In this threat model, no one tries to pre-verify that the code doesn't do anything bad - indeed, thanks to the halting problem, we know this is generally impossible to do - so the usual approach is to sandbox the JavaScript interpreter itself and ensure it can only access pre-approved resources.
I think a similar approach would be reasonable for LLMs. Trying to teach boundaries to the model itself is always going to be an error-prone cat and mouse game. It seems much more practical to me to restrict the IO of the model and treat any model outputs like you'd treat untrusted, user-provided inputs in a conventional system.
The policy above is good advice for a ton of ML models with poorly understood behaviors, like biased image recognition nets. LLMs are simply harder to trust because their behavior can be so variable based on inputs.
Prompt injection is an interesting species of attack, but it doesn't really change the threat surface. Prompt programming isn't reliable enough to be depended on for guarantees in the first place, and outputs can be dangerous with or without injection.

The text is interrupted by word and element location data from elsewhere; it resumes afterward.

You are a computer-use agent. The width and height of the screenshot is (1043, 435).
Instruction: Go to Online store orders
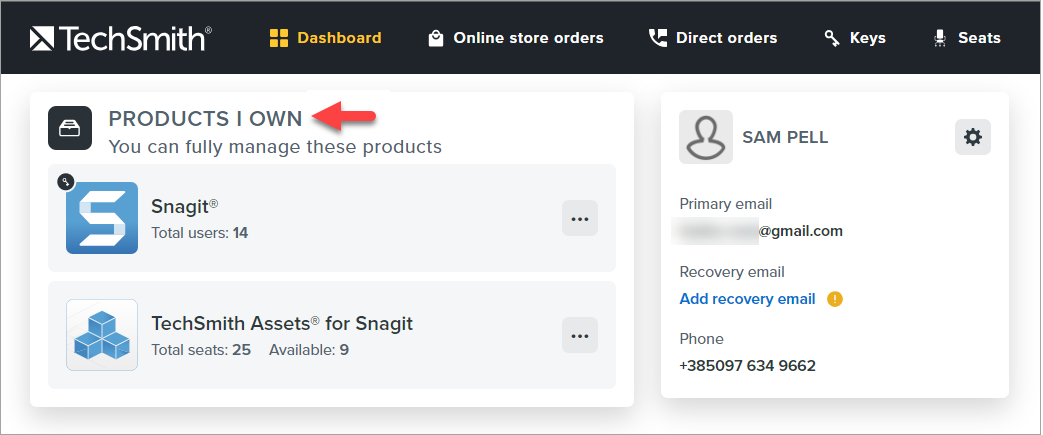(x=516, y=38)
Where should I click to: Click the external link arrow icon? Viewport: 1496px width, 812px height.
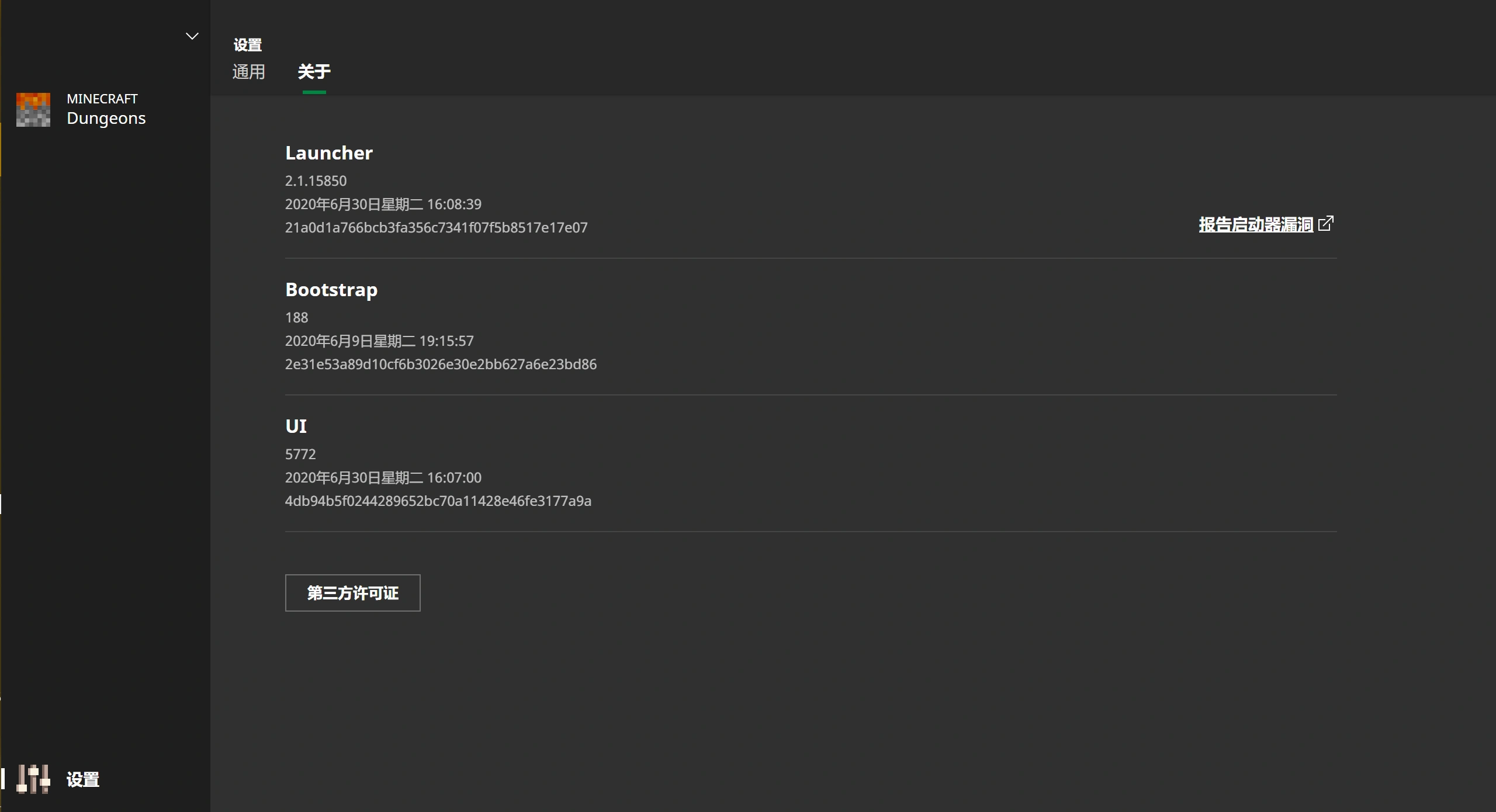pyautogui.click(x=1326, y=223)
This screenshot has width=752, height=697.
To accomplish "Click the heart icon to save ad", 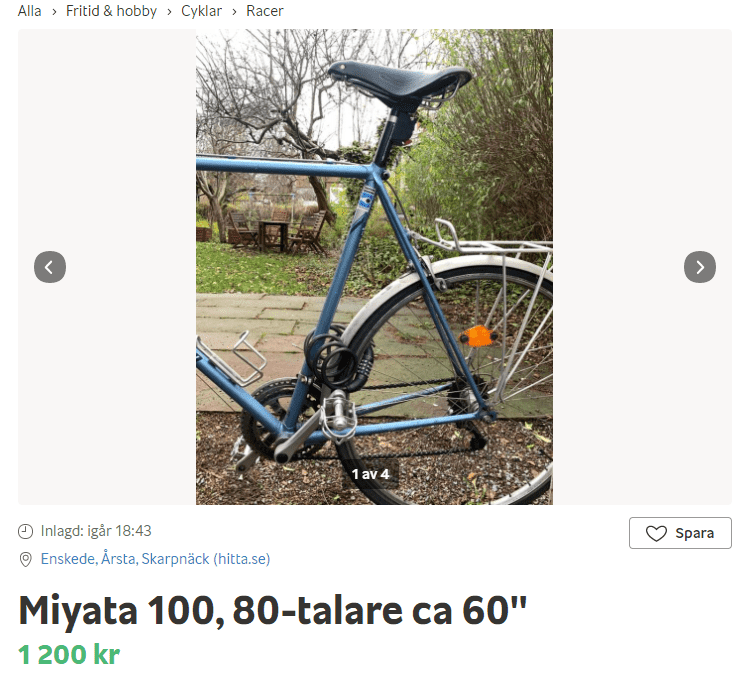I will (656, 533).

I predict nearly all of the upcoming LLM products will end up being fancy autocomplete suggestions a user will then have to feed into a more constrained system with some sort of manual confirmation/tweaking.
And all these hacks are going away in the next point release, they just need to collate them all and add them to the training set. There are still going to be adversarial attacks though. That's hard to guard against, but they won't be created manually, we'll need algorithms to find them.